> _Provided entries_
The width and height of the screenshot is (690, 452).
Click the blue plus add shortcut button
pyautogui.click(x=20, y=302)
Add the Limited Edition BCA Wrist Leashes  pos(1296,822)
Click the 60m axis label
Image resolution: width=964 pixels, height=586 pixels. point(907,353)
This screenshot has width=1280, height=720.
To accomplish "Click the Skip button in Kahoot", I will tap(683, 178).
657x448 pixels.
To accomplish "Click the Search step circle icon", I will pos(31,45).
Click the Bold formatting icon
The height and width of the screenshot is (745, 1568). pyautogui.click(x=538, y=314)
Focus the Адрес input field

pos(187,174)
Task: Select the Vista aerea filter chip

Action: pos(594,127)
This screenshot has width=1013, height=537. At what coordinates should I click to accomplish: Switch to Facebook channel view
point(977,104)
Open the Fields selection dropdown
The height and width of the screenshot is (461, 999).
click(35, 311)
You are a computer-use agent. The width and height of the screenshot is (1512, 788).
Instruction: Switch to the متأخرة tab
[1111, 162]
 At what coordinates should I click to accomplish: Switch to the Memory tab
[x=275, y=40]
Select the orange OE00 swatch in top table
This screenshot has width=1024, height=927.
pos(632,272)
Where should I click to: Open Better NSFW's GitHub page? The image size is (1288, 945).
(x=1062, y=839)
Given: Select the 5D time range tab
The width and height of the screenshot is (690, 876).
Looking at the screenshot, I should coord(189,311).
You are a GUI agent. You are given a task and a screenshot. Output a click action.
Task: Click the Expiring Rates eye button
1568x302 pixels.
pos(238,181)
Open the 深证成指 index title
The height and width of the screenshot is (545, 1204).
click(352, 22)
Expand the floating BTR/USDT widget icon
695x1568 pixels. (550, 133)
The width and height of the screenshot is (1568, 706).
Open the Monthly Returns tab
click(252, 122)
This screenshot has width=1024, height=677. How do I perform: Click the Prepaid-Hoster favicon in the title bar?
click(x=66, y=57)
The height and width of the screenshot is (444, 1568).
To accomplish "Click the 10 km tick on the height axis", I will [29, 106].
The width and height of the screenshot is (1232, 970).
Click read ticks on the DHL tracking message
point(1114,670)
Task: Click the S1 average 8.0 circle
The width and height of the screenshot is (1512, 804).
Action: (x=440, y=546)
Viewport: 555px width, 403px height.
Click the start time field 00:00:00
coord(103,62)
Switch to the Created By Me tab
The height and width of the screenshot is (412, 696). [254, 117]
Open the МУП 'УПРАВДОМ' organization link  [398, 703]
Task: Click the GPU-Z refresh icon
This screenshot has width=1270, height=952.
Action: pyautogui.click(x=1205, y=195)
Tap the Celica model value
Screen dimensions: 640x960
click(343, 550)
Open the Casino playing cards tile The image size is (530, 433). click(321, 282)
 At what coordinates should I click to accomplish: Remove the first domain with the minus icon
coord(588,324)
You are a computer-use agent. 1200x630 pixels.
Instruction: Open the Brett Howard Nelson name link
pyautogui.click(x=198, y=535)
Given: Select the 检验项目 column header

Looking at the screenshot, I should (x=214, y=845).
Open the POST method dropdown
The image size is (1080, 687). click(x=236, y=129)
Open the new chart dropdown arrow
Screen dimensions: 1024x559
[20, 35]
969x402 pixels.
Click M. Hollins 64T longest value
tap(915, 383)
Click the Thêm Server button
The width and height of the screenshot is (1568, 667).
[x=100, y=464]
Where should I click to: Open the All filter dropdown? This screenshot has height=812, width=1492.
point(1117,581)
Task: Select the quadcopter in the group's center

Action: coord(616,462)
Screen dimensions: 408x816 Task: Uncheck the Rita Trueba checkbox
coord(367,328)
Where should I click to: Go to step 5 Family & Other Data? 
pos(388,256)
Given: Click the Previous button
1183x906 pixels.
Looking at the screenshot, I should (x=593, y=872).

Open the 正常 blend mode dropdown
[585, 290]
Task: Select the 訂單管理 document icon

> _Exercise aim_
Put the rows from the start through the line containing "Image resolution: width=964" into a two-column CSV with the headers instruction and action. Give one line per row, with each field in quotation marks and any line breaks replaced by spaces.

> _The solution_
instruction,action
"The width and height of the screenshot is (690, 452). Click the blue plus add shortcut button","pyautogui.click(x=20, y=302)"
"Add the Limited Edition BCA Wrist Leashes","pos(1296,822)"
"Click the 60m axis label","Image resolution: width=964 pixels, height=586 pixels. point(907,353)"